A proposta da revista Dicta&Contradicta, que lança neste mês o seu primeiro número, apóia-se na necessidade de refletir para melhor viver. A publicação aposta em ensaios longos sobre filosofia, poesia, literatura, cinema, música, artes plásticas, sem se submeter à ditadura da novidade pela novidade. A Dicta&Contradicta (210 págs., R$ 22,50) não ‘pretende ensinar ao leitor o que deve pensar, mas oferecer-lhe estímulo para pensar’. Os textos não podem ser barateados, segundo os editores. A exigência que há no ato de reflexão, no entanto, não pode ser confundida com hermetismo ou academicismo, eles alertam.

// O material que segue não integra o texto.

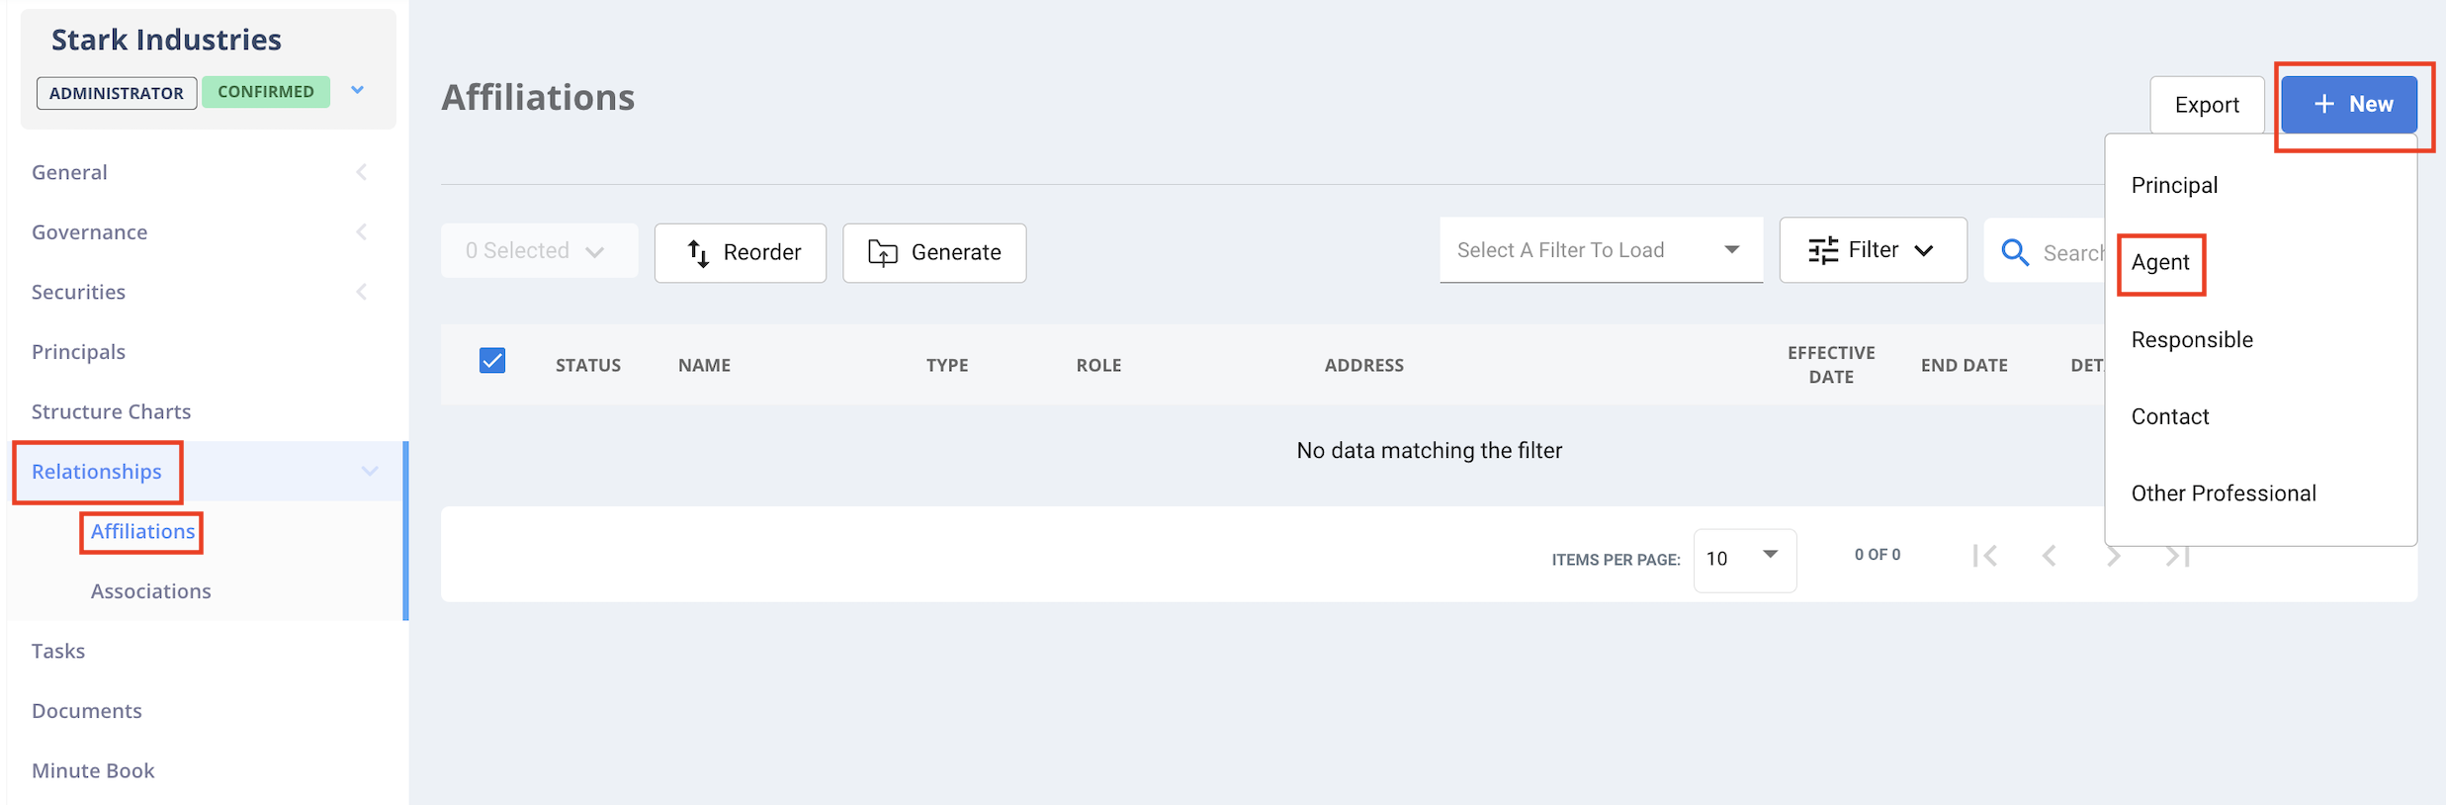
Task: Select Other Professional from the New menu
Action: click(x=2224, y=493)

Patrocinada pelo Banco Fator e Instituto Bovespa e feita pelo Instituto de Formação e Educação, a Dicta&Contradicta traz, na seção Do Lado de Lá, dois artigos traduzidos das revistas The New Criterion e First Things. (Os editores dizem que The New Criterion é uma das inspirações de Dicta&Contradicta). No primeiro ensaio, o editor da The New Criterion Roger Kimball fala das relações entre Friedrich Hayek e os intelectuais, a partir das quais se discutem idéias sobre governo, liberdade individual e civilização. No segundo, o editor da First Things Joseph Bottum fala de política e morte.

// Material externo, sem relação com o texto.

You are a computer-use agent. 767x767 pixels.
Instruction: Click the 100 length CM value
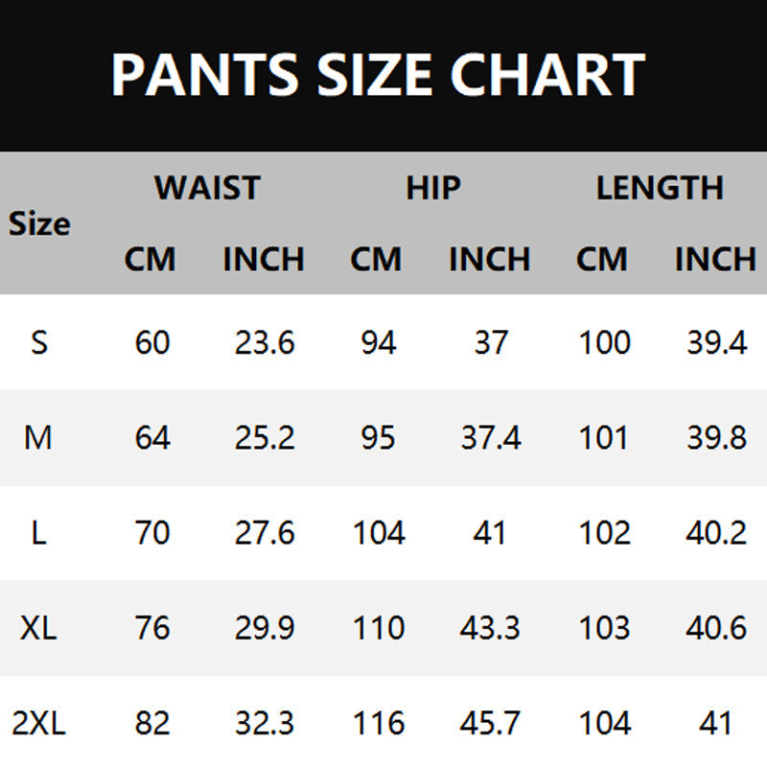point(604,342)
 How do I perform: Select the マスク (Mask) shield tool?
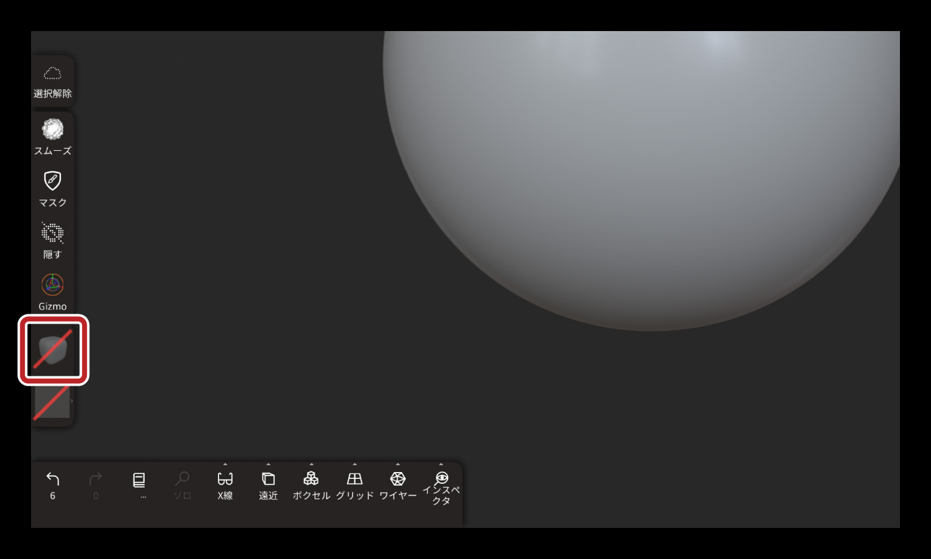(53, 181)
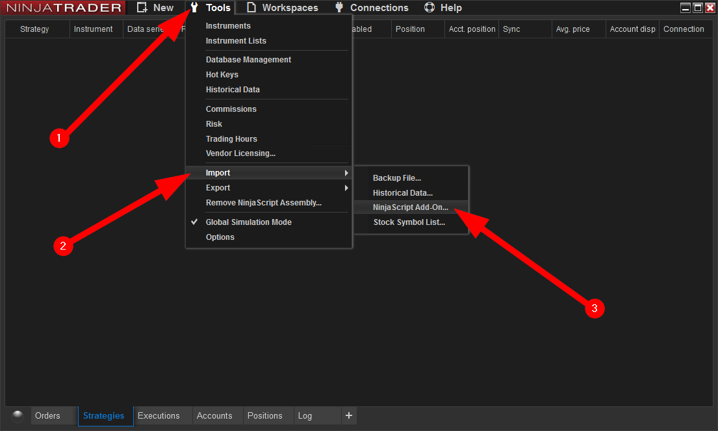Click the Help lifebuoy icon
This screenshot has height=431, width=718.
click(x=429, y=8)
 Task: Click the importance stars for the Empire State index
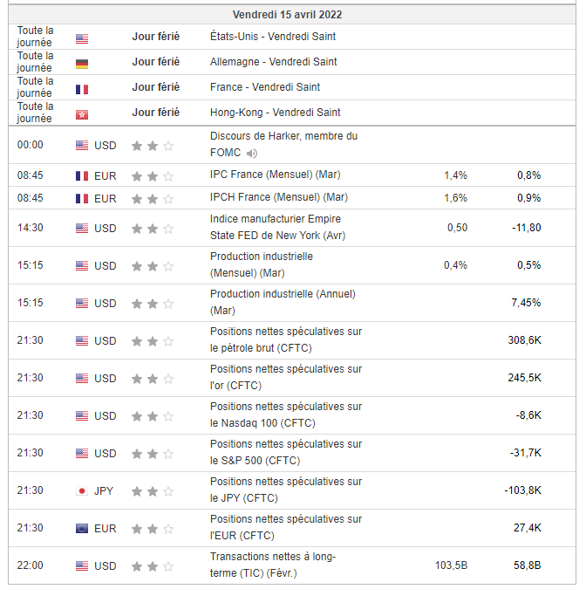[x=153, y=229]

A revista começa semestral, mas pretende tornar-se trimestral. Vem com uma seção dedicada a contos e poesias inéditos, tanto nacionais quanto internacionais. Nesta edição, Antonio Fernando Borges, autor de Memorial de Buenos Aires, escreve o conto Agostinho e o ensaísta Rodrigo Duarte Garcia publica o poema Torres da Memória.
O ponto alto da estréia é um artigo – Do Enigma ao Mistério – com a edição das últimas três aulas dadas pelo poeta Bruno Tolentino, morto em junho do ano passado. As aulas foram gravadas por Guilherme Malzoni Rabello em maio do ano passado. Elas tratam do mistério da vida – e da morte -, Bruno Tolentino parecia sentir o fim próximo, e da necessidade de o homem ter epifanias para responder à espessura impenetrável dos enigmas que parecem compor a travessia da existência. Tolentino dá transcendência à vida. O poeta, preocupado com o esvaziamento cultural do País, empenhava-se por meio da poesia a despertar as pessoas para a realidade, sem excluir o que há de grotesco e sublime no ser humano, e de certa maneira ensinava que viver é aprender a morrer. ‘Se a festa está acabando, muito bem, vamos acabá-la da melhor maneira possível.’
Sua reflexão parte da visita do papa Bento XVI ao Brasil no ano passado, a qual foi um chamado ao silêncio do pensamento. Autor de O Mundo Como Idéia e A Imitação do Amanhecer, Tolentino diz que, num mundo conturbado, ‘temos todas as razões para buscar um cantinho, um momento de calma, mas praticamente não o fazemos nunca. Estamos sempre ocupados em ter idéias, respostas e tudo o mais’. Tolentino afirma que a vida dá lá as suas voltas, por vezes assustadoras, por vezes maravilhosas, o que não impede ninguém de levá-la a sério. Ler, pensar, sentir, tudo isso leva o homem a viver – e a morrer – melhor, não sem antes aprender a amar mais a si mesmo e ao semelhante.’